* _SHORT PROBLEM_
Print the lines below word for word, with every character, space and line break kept the same.

╭──

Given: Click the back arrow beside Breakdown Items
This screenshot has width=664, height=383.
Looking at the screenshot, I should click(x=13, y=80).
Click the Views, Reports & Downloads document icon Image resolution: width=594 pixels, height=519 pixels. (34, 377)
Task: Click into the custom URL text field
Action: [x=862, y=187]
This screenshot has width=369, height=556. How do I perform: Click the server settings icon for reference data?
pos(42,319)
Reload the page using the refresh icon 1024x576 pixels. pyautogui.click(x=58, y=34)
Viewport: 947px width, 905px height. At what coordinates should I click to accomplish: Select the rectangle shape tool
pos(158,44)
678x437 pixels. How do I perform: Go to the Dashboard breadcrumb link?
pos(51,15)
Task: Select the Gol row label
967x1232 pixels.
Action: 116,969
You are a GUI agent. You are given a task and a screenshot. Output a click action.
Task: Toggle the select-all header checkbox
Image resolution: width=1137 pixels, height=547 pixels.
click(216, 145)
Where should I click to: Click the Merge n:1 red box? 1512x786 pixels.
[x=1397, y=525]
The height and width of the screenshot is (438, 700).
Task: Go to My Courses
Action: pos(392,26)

╰──

* _EXPECTED OUTPUT_
Given: Click the back arrow beside Breakdown Items
This screenshot has width=664, height=383.
Looking at the screenshot, I should click(x=13, y=80).
Click the Views, Reports & Downloads document icon Image resolution: width=594 pixels, height=519 pixels. (34, 377)
Task: Click into the custom URL text field
Action: [x=862, y=187]
This screenshot has width=369, height=556. How do I perform: Click the server settings icon for reference data?
pos(42,319)
Reload the page using the refresh icon 1024x576 pixels. pyautogui.click(x=58, y=34)
Viewport: 947px width, 905px height. At what coordinates should I click to accomplish: Select the rectangle shape tool
pos(158,44)
678x437 pixels. How do I perform: Go to the Dashboard breadcrumb link?
pos(51,15)
Task: Select the Gol row label
967x1232 pixels.
Action: 116,969
You are a GUI agent. You are given a task and a screenshot. Output a click action.
Task: Toggle the select-all header checkbox
Image resolution: width=1137 pixels, height=547 pixels.
click(216, 145)
Where should I click to: Click the Merge n:1 red box? 1512x786 pixels.
[x=1397, y=525]
The height and width of the screenshot is (438, 700).
Task: Go to My Courses
Action: pos(392,26)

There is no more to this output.